*** Dataset extract Section Begins ***

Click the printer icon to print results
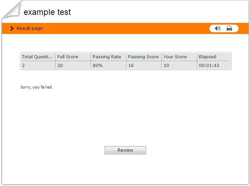Viewport: 250px width, 186px height. tap(229, 28)
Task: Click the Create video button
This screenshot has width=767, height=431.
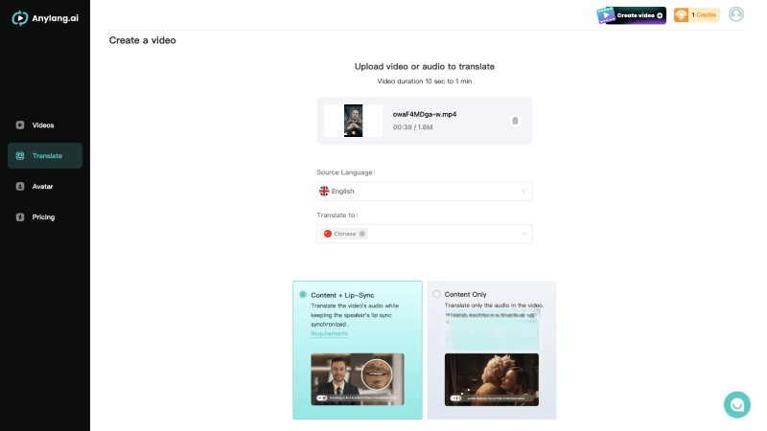Action: click(632, 15)
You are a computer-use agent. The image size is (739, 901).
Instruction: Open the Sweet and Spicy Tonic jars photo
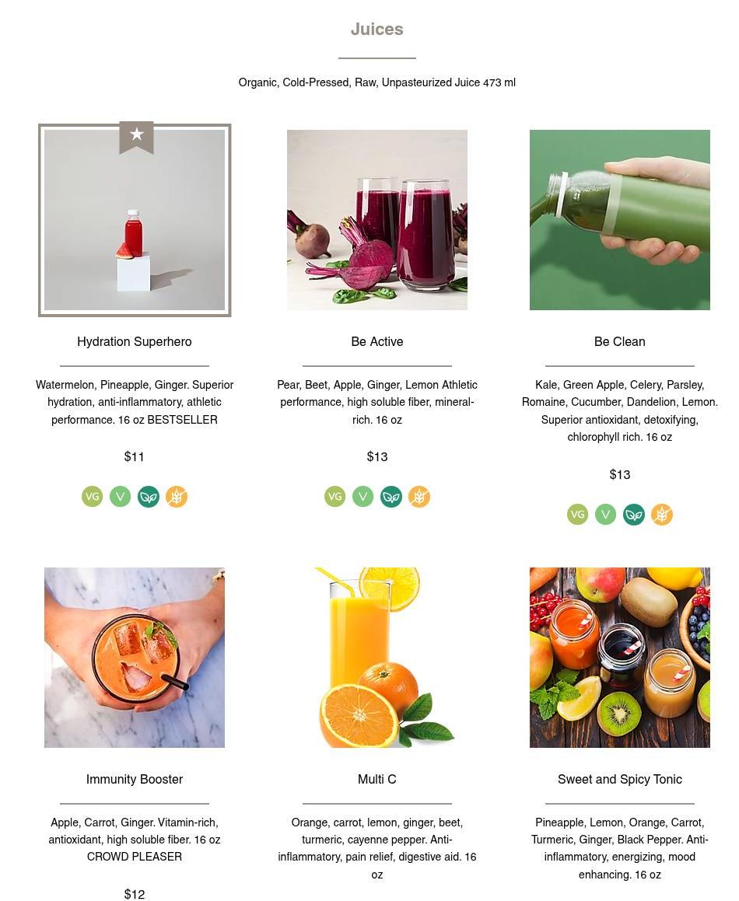tap(620, 658)
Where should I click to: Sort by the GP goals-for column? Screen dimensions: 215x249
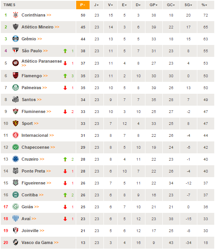154,5
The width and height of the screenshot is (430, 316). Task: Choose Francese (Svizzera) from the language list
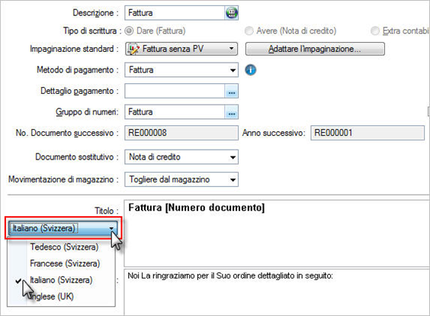click(65, 263)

*** Dataset extract Section Ends ***

All the records need to be printed again exactly as written, though without their pictures.

Your solution:
Click the printer icon to print results
Viewport: 250px width, 186px height. tap(229, 28)
Task: Click the Create video button
This screenshot has width=767, height=431.
Action: click(632, 15)
You are a computer-use agent. The image size is (739, 901).
Instruction: Open the Sweet and Spicy Tonic jars photo
tap(620, 658)
Where should I click to: Sort by the GP goals-for column? Screen dimensions: 215x249
154,5
The width and height of the screenshot is (430, 316). Task: Choose Francese (Svizzera) from the language list
click(65, 263)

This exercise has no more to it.